# Entropy Calculations
Here we will perform entropy calculations and make comparisons

In [None]:
import pandas as pd
from sudachipy import tokenizer, dictionary
from collections import Counter
import math

# Step 1: Load the CSV file (update the file path as needed)
csv_file_path = 'cleaned_sentences_UO.csv'  # Replace with your file path
data = pd.read_csv(csv_file_path)

# Step 2: Extract sentences from the 'sentence' column
sentences = data['sentence'].dropna().tolist()
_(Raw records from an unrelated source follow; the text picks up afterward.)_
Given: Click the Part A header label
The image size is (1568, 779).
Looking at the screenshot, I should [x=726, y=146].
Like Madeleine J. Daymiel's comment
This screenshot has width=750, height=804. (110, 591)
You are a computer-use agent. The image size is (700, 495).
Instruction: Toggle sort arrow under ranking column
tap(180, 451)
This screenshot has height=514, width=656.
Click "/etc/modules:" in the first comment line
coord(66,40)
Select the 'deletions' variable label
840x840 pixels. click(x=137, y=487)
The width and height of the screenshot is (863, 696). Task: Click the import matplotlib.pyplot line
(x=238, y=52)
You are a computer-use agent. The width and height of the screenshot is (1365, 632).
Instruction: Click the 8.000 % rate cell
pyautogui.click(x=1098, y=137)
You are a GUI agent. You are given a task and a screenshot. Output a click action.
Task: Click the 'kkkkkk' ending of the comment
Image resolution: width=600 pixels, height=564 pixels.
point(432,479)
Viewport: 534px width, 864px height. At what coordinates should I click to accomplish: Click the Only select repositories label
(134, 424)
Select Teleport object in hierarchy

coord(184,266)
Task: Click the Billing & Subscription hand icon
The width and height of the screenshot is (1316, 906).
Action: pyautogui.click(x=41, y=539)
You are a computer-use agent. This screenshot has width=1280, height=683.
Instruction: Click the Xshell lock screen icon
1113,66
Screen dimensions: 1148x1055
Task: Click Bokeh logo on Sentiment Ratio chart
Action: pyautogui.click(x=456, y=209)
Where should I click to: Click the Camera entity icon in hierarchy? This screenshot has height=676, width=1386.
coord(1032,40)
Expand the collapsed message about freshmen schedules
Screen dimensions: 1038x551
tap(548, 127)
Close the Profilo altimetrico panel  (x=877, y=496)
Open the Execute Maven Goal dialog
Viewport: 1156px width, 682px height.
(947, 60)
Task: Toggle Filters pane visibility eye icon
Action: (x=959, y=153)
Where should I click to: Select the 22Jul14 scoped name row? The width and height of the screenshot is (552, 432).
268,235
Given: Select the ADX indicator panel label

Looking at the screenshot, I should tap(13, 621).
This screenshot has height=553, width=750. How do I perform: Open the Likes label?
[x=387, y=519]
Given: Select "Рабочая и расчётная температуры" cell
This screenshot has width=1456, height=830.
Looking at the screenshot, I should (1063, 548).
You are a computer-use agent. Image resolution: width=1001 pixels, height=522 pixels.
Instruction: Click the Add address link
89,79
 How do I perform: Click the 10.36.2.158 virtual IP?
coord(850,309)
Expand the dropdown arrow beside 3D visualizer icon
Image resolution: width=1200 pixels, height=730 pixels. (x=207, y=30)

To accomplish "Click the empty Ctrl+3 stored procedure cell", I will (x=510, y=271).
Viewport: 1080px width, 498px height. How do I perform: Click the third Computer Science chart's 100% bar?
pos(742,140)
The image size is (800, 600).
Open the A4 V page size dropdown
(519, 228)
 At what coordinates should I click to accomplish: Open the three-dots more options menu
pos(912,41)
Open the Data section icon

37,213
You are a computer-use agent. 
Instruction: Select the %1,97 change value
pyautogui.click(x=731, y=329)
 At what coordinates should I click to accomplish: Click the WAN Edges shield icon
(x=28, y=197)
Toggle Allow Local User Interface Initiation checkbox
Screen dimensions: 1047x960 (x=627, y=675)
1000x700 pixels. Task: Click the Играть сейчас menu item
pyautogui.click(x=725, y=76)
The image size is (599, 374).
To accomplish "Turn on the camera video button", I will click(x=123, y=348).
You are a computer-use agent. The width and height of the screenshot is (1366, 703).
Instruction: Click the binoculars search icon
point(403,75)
# Step 3: Initialize SudachiPy tokenizer
tokenizer_obj = dictionary.Dictionary().create()
mode = tokenizer.Tokenizer.SplitMode.C  # Normal splitting mode

# Step 4: Tokenize sentences
tokens = []
for sentence in sentences:
    tokens.extend([m.surface() for m in tokenizer_obj.tokenize(sentence, mode)])

# Step 5: Calculate unigram probabilities
total_tokens = len(tokens)
token_counts = Counter(tokens)
token_probabilities = {token: count / total_tokens for token, count in token_counts.items()}

# Step 6: Compute unigram entropy
unigram_entropy = -sum(p * math.log2(p) for p in token_probabilities.values())

# Output the results
print(f"Total Tokens: {total_tokens}")
print(f"Unique Tokens: {len(token_counts)}")
print(f"Unigram Entropy: {unigram_entropy:.4f} bits")